This was created to provide convenient utility class grouping for environments without a bundler (or any situation where you might not want to add custom css classes). YAML files are a perfect structure for these situations.
After installing the gem, the helper method yass
will be available from anywhere. It looks for the definitions in the YAML file config/utility_classes.yml
(note: you must add this yourself).
The YAML structure should follow this format:
btn:
blue: "text-blue-200 bg-blue-500"
yellow: "text-yellow-200 bg-blue-500"
Then, you can add these classes to any element by calling yass(btn: :blue)
or yass(btn: :yellow)
.
You may wonder though, what about shared classes you want all nested definitions to inherit? There is a special syntax for this type of inheritance:
btn:
base: "px-3 py-2"
blue: "text-blue-200 bg-blue-500"
yellow: "text-yellow-200 bg-blue-500"
Now, calling yass(btn: :blue)
or yass(btn: :yellow)
will ALSO pull in the classes from btn: :base
.
You can optionally skip including the base on a yass
call by including the key/value skip_base: true
. So, using the example above,
we can perform:
btn:
base: "px-3 py-2"
blue: "text-blue-200 bg-blue-500"
yellow: "text-yellow-200 bg-blue-500"
Now, calling yass(btn: :blue, skip_base: true)
and this will skip pulling in the classes from btn: :base
. This is helpful
when defining animation classes and you only want to include the different classes, such as active
and inactive
for instance.
There is a special helper built for ViewComponent and sidecar assets. In your example_component.rb
, add the line include Classy::Yaml::ComponentHelpers
. This helper will tell yass
to check if there is a example_component.yml
file, and first use that for definitions. If the definitions aren't found in the example_component.yml
, then it will fallback to config/utility_classes.yml
.
So, it may look like this
# config/utility_classes.yml
btn:
base: "px-3 py-2"
blue: "text-blue-200 bg-blue-500"
yellow: "text-yellow-200 bg-blue-500"
# app/components/example_component/example_component.yml
btn:
purple: "text-purple-200 bg-blue-500"
# app/components/example_component/example_component.html.erb
<button class="<%=yass(btn: :purple)%>">Classy Button</button>
# will add the classes "px-3 py-2 text-purple-200 bg-blue-500"

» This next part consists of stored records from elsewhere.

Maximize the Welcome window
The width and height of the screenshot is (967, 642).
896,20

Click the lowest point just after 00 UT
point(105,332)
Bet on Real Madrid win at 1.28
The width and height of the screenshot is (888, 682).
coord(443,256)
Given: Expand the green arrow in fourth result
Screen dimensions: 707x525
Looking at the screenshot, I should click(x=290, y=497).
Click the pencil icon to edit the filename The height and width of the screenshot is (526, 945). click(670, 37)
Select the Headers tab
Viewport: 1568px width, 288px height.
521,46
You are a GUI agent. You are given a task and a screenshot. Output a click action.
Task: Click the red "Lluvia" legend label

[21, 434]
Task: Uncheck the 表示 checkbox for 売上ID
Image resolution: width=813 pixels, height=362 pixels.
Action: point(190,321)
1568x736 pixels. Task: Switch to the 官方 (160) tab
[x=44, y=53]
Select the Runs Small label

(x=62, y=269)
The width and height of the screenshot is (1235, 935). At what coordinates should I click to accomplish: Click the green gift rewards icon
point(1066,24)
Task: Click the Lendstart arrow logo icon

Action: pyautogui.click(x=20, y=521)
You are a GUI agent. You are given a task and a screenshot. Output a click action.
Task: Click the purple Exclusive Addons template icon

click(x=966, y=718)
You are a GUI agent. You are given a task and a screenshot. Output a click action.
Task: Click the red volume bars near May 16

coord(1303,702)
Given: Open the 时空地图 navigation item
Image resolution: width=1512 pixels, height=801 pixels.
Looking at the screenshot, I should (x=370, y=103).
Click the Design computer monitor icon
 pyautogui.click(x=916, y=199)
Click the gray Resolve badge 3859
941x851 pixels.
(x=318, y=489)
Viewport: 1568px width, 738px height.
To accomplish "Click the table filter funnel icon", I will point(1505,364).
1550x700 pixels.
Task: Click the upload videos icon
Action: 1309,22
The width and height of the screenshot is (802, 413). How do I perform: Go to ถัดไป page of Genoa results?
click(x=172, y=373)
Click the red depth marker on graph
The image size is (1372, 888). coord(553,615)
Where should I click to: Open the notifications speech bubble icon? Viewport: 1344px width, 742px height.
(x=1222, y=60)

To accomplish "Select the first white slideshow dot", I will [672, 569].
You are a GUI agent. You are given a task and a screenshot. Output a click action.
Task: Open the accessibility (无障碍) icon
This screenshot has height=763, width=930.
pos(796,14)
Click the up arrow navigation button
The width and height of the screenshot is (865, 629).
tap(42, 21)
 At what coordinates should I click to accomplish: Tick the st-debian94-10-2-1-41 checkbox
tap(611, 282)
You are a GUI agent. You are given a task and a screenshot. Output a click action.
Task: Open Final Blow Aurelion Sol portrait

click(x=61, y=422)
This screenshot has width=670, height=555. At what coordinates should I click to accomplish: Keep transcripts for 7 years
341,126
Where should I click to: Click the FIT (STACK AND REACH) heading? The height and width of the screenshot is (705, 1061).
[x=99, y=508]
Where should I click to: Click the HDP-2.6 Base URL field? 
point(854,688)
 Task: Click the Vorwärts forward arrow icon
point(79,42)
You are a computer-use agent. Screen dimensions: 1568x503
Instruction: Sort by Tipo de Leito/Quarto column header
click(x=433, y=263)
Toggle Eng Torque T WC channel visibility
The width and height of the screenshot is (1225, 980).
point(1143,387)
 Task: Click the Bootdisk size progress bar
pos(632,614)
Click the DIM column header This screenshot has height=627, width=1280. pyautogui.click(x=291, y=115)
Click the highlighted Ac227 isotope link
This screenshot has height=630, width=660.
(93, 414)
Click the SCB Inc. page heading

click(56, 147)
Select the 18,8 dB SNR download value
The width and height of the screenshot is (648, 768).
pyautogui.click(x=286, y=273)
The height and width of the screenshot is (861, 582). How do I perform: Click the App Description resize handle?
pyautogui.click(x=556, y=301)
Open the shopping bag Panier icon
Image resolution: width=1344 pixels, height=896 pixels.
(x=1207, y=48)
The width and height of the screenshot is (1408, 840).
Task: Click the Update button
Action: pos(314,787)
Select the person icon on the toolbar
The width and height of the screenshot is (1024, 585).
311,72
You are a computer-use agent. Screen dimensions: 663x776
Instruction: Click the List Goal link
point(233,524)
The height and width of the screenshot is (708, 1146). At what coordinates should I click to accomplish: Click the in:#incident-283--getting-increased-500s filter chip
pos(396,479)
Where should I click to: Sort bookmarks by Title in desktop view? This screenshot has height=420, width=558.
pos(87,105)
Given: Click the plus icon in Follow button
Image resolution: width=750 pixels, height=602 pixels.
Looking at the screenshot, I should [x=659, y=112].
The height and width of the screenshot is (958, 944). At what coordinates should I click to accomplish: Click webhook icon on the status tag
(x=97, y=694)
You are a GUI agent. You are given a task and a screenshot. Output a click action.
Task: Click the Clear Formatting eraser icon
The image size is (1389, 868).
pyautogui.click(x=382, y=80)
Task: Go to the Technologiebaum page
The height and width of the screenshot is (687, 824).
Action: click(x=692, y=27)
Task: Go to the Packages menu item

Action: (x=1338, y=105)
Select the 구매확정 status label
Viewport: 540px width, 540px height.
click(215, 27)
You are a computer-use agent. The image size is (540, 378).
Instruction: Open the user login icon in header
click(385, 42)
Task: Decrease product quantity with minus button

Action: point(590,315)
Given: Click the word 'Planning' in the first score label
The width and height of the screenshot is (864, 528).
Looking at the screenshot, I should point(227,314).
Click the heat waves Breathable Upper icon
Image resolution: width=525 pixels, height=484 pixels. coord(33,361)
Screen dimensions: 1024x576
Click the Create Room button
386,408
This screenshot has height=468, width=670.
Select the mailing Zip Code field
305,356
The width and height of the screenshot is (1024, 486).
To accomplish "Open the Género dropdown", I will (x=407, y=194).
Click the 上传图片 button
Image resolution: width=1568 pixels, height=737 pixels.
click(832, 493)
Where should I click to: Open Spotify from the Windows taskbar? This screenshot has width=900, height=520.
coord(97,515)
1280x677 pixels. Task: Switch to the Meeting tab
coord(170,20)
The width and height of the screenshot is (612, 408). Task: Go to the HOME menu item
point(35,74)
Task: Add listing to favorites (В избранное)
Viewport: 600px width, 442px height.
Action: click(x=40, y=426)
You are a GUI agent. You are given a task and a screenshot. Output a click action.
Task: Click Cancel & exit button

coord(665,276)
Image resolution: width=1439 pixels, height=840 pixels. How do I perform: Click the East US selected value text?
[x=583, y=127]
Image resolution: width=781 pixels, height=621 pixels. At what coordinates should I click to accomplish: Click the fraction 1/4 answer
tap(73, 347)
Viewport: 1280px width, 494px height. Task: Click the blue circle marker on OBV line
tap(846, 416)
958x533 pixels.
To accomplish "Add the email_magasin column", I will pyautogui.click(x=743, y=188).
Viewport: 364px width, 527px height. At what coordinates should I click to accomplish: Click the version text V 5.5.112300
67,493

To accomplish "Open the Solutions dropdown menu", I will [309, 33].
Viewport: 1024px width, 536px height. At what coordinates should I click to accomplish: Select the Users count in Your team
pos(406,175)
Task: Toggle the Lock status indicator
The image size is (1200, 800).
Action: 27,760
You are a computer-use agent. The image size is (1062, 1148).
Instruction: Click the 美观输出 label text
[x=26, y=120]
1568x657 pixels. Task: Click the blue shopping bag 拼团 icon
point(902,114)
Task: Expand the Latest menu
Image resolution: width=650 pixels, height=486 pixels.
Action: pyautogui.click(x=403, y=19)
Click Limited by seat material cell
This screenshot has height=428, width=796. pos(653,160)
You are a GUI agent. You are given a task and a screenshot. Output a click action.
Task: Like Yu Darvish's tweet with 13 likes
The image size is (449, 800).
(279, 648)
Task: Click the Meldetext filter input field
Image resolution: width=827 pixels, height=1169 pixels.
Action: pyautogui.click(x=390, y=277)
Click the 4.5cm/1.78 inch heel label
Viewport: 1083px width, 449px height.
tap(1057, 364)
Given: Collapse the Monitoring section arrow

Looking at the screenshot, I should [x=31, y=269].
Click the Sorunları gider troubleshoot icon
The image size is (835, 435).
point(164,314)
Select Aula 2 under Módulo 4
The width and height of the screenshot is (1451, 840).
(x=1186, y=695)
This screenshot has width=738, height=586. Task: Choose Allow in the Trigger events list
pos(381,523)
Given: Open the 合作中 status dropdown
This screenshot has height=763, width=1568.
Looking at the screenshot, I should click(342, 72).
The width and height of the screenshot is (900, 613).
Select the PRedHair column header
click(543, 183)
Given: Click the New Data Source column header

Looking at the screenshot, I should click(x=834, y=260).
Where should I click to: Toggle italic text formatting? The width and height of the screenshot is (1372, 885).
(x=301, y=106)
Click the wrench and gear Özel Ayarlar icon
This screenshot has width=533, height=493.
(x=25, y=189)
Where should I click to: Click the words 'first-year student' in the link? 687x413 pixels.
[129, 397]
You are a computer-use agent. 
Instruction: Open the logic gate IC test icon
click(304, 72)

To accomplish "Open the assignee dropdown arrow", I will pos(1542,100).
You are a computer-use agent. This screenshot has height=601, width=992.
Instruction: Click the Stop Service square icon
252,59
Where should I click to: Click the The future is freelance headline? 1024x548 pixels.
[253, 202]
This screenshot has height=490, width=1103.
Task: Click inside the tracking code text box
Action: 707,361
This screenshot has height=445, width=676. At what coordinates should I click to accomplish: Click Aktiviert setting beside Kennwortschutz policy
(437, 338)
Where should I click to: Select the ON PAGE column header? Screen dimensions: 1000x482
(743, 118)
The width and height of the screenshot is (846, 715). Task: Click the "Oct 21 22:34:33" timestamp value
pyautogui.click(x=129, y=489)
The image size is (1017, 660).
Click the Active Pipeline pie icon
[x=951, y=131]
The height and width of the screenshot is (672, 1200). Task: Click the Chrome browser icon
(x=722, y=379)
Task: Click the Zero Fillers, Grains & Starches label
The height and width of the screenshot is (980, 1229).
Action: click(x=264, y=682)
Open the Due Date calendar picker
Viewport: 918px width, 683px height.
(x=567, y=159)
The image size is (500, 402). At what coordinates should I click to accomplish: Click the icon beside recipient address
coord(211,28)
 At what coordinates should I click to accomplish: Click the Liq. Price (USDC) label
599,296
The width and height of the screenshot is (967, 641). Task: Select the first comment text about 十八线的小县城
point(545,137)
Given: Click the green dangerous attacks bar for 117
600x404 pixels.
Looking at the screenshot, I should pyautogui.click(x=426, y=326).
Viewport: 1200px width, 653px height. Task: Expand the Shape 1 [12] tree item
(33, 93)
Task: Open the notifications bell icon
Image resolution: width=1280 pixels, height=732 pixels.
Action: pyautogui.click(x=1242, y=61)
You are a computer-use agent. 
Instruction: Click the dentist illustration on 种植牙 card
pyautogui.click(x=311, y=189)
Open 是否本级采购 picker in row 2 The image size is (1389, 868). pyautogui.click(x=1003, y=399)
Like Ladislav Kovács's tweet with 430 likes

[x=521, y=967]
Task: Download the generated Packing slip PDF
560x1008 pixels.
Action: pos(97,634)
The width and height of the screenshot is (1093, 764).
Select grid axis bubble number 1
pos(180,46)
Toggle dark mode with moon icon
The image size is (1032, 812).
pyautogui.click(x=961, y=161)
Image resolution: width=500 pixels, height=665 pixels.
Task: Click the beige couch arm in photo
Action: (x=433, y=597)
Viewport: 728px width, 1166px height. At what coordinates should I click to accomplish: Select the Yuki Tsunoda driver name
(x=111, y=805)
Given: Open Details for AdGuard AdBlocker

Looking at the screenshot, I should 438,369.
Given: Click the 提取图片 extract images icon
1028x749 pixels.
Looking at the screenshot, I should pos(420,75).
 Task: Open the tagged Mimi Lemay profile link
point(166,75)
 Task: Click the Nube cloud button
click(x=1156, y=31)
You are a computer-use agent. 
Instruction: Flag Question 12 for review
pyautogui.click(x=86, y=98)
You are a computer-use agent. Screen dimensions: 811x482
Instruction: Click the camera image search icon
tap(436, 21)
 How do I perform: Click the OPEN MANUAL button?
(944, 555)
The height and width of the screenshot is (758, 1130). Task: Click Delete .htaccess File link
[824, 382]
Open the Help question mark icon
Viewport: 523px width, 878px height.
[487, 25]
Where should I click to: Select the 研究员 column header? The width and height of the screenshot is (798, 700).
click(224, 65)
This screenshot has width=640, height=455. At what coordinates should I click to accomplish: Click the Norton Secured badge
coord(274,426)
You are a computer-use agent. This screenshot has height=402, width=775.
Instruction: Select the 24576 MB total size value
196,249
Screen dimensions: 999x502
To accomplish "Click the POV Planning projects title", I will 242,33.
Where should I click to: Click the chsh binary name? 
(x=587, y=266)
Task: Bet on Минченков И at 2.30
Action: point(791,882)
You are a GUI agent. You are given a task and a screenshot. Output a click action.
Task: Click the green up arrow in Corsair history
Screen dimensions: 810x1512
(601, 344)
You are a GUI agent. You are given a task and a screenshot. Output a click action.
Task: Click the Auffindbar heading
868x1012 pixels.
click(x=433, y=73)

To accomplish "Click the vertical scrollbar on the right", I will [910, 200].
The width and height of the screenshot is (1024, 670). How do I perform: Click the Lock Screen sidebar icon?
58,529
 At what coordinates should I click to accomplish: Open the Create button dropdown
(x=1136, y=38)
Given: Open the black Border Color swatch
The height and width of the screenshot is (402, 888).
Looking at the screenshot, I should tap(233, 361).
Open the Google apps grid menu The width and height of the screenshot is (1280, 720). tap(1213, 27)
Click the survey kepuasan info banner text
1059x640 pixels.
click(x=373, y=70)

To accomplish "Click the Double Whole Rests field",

As you can see, this will merge definitions found in the ExampleComponent
's sidecar asset with the main application's definitions. Not only will it merge, but it will overwrite them as well, allowing for true customization on a per-component basis:
# config/utility_classes.yml
btn:
base: "px-3 py-2"
blue: "text-blue-200 bg-blue-500"
yellow: "text-yellow-200 bg-blue-500"
# app/components/example_component/example_component.yml
btn:
blue: "text-blue-50"
# app/components/example_component/example_component.html.erb
<button class="<%=yass(btn: :purple)%>">Classy Button</button>
# will add the classes "px-3 py-2 text-blue-50"
You can configure the gem by creating an initializer in your Rails app. The following options are available:
Classy::Yaml.setup do |config|
# The default path for the utility classes YAML file
config.default_path = "config/utility_classes.yml"
# Any extra files you want to load in addition to the default file. The last file loaded will overwrite any previous definitions
config.extra_files = [
"app/yamls/extra_styles.yml"
]
end
Add this line to your application's Gemfile:
gem 'classy-yaml'
And then execute:
$ bundle
Or install it yourself as:
$ gem install classy-yaml
If using purging for styles, be sure to add the YAML files to the purge directories. For example, below is a tailwind.config.js:
purge: [
"./config/utility_classes.yml",
"./app/components/**/*.yml" // If using view component sidecar assets
]
This is my first attempt at an actual gem usable for all. Any and all suggestions are absolutely welcome. I'm not the cleanest programmer, so code quality suggestions are welcome too 👍 I extracted this logic from my private work and I felt it was useful enough to be worth publishing.
The gem is available as open source under the terms of the MIT License.